**Exercise details**.
Could you repeat the rows word for word, starting at the line that contains "The width and" and going through the final row? Leave the pictures out of your answer.

[Element and text position data]
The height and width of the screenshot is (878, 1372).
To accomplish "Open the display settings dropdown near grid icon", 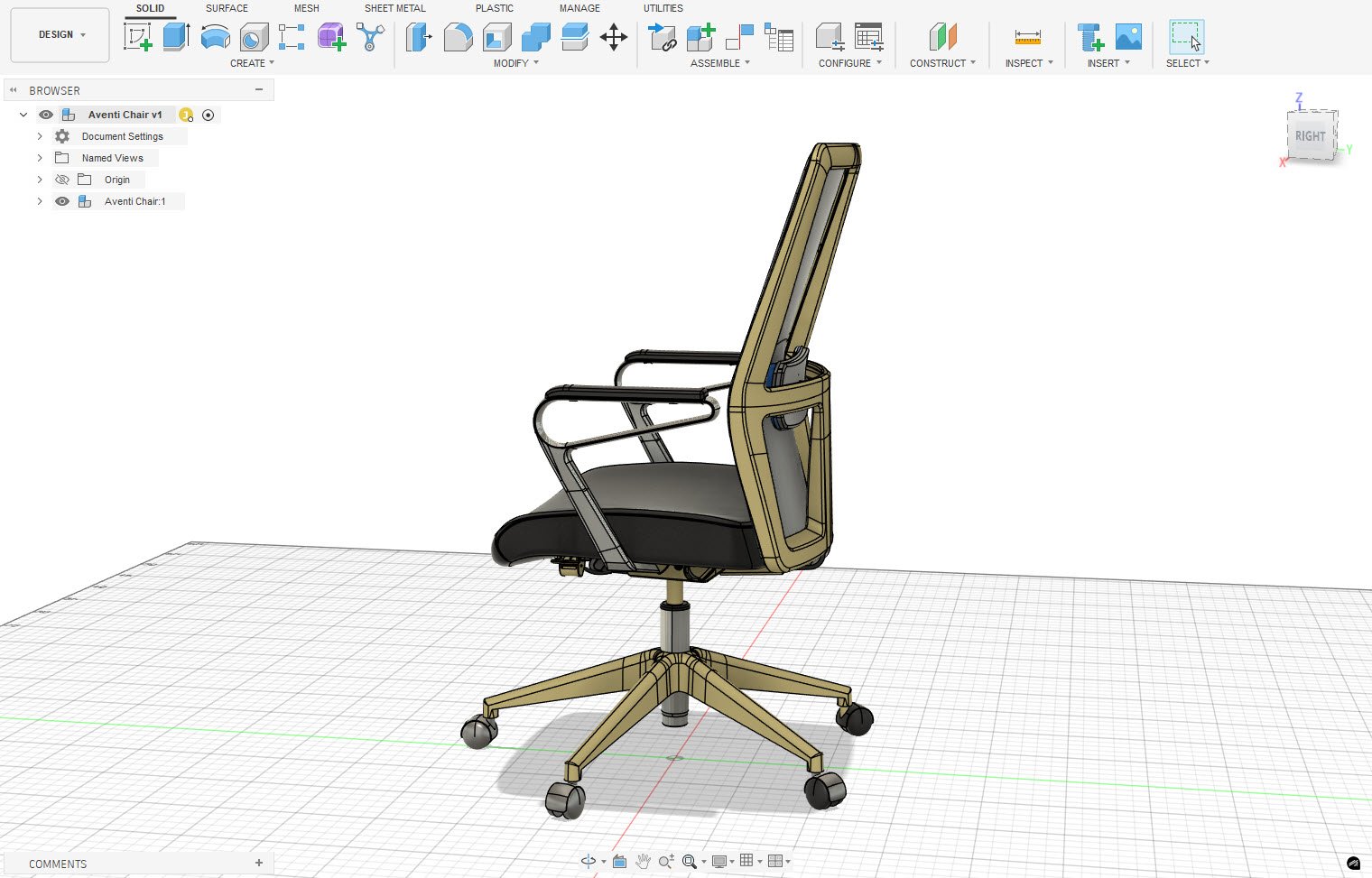I will pos(730,862).
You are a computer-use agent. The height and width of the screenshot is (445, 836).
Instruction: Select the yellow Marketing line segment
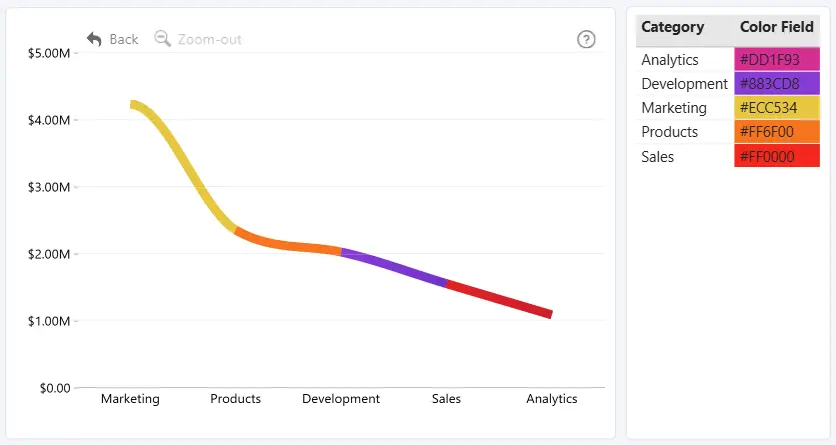[x=184, y=161]
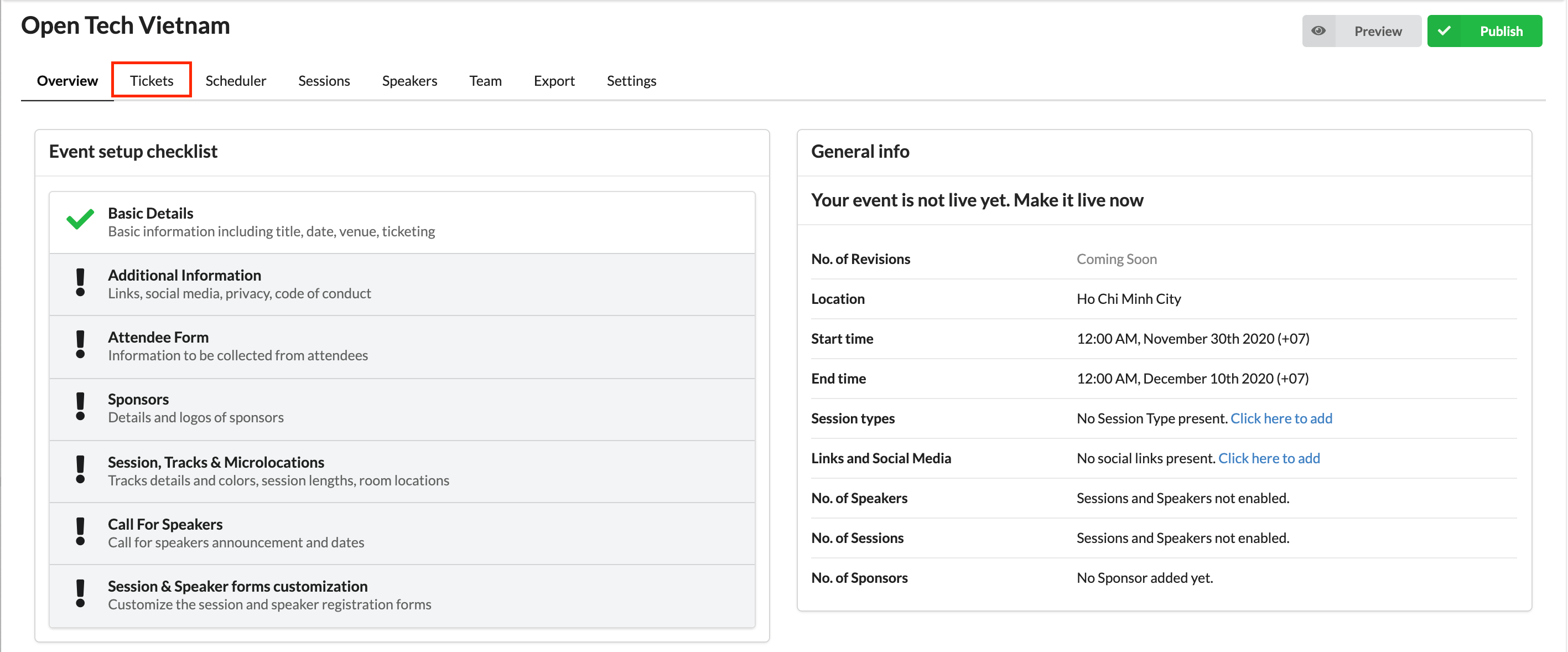The height and width of the screenshot is (652, 1568).
Task: Switch to the Tickets tab
Action: [x=151, y=80]
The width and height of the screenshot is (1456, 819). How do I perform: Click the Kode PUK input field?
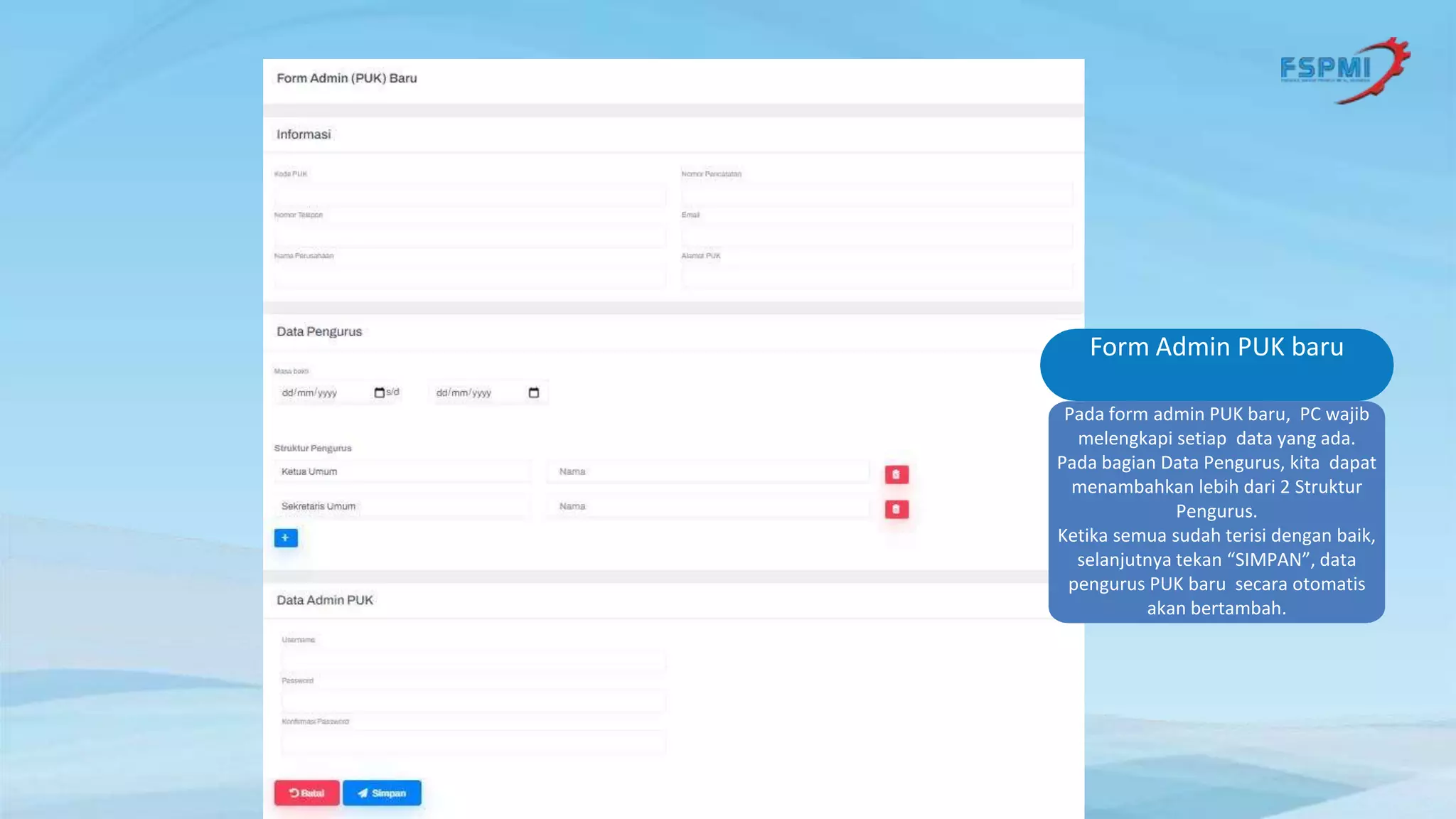469,194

**The reply**.
The width and height of the screenshot is (1456, 819). How do I perform: Click the Kode PUK input field?
469,194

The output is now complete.